Les échanges avec les habitants et nos chauffeurs nous permettent de mieux comprendre cette vie différente, mais profondément enracinée. Une vie simple, mais riche de sens, où l’entraide, l’accueil et la bienveillance sont omniprésents.

Nous reprenons ensuite la route vers le campement pour le dîner. Encore une fois, la générosité marocaine se manifeste dans chaque plat, dans chaque attention. Et surtout, dans cette façon d’être, toujours tournée vers l’autre.

L’après-midi est consacrée au repos. Un moment précieux. Discussions, siestes, instants suspendus sur de grands coussins installés à même le sable. Le désert a ce pouvoir de nous ralentir, de nous recentrer.

En fin de journée, l’ambiance change doucement.

Les foulards font leur apparition, et avec eux, une belle dose de complicité. Marcel devient rapidement l’expert du groupe, aidant chacun à nouer son foulard avec soin. Les rires fusent, les photos aussi.

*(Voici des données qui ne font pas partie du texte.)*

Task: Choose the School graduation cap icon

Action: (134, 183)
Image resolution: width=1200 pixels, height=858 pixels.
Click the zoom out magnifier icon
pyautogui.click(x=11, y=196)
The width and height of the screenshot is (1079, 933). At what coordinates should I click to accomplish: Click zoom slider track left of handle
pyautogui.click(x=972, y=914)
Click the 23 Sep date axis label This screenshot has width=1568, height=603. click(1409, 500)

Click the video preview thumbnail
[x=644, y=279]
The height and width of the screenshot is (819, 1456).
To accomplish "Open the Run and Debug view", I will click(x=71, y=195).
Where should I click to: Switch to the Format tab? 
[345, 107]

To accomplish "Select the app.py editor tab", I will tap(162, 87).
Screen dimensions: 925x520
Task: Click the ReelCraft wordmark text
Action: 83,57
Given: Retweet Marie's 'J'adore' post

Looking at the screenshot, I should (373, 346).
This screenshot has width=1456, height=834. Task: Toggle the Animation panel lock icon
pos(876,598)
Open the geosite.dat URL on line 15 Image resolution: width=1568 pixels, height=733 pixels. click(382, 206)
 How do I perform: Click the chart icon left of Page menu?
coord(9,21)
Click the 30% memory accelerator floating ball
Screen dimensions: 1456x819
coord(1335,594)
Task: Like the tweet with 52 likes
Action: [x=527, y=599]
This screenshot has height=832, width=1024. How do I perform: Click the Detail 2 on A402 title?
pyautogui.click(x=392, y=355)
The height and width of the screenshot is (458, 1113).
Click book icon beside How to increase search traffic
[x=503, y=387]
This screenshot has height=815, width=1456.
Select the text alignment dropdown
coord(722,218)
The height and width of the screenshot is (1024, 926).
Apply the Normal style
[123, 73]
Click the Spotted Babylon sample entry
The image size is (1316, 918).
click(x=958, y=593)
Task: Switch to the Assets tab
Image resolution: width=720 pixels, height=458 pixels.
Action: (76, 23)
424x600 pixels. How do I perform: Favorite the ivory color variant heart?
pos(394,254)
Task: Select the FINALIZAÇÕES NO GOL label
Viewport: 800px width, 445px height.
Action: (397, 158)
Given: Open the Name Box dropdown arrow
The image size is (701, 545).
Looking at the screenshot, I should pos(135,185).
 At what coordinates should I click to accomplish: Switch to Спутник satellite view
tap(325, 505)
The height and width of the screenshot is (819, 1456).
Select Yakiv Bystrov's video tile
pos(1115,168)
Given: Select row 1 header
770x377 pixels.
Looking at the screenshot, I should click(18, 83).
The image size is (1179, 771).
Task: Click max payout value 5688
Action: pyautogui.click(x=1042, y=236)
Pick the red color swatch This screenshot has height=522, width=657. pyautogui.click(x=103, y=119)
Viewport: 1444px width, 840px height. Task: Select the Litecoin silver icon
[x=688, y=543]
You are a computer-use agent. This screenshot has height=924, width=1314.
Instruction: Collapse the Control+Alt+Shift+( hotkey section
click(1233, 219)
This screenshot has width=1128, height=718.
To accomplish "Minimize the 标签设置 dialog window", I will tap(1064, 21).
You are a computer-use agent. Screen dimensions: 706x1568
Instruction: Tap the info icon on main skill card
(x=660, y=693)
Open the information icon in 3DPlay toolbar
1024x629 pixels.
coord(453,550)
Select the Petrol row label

Puis vient le moment tant attendu : la balade à dos de dromadaire.

Il est intéressant de rappeler ici que nous sommes bien sur des dromadaires, et non des chameaux. Le dromadaire possède une seule bosse et est parfaitement adapté aux climats chauds et désertiques, comme ceux du Sahara. Le chameau, quant à lui, possède deux bosses et vit plutôt dans les régions d’Asie centrale, où les conditions sont beaucoup plus froides. Deux animaux cousins, mais adaptés à des environnements bien différents.

Installés confortablement, nous partons en caravane à travers les dunes. L’expérience est à la fois impressionnante et apaisante. Le mouvement du dromadaire, lent et régulier, nous transporte presque dans une autre dimension.

Certains voyageurs font preuve d’une belle agilité, réussissant à capturer de magnifiques images malgré le mouvement. Les photos de cette caravane resteront, sans aucun doute, parmi les plus marquantes du voyage.

Nous atteignons le sommet d’une dune où une surprise nous attend.

Notre équipe avait tout préparé avec soin : tapis, coussins, petites bouchées, olives, noix, pistaches… et même du vin servi dans de vrais verres. Une attention délicate, dans un décor à couper le souffle.

Le soleil, ce soir-là, se fait un peu discret derrière les nuages. Mais le moment, lui, reste magique. Parce que l’essentiel n’est pas seulement dans le spectacle, mais dans ce que l’on vit ensemble. Dans cette reconnaissance sincère exprimée envers Patrick, dans ces regards remplis de gratitude.

Le retour se fait tranquillement, à dos de dromadaire ou à pied pour ceux qui souhaitent prolonger le contact avec le sable.

À notre arrivée, un feu nous attend. Chaleureux, accueillant.

La soirée se poursuit autour d’un repas encore une fois généreux et savoureux : une délicieuse soupe aux légumes, des boulettes de bœuf, accompagnées d’un couscous de légumes parfaitement préparé. Un repas réconfortant, partagé dans la simplicité et le plaisir d’être ensemble.

Les conversations se prolongent, les rires aussi.

Encore une journée profondément humaine, remplie de moments vrais, de rencontres sincères et de souvenirs précieux.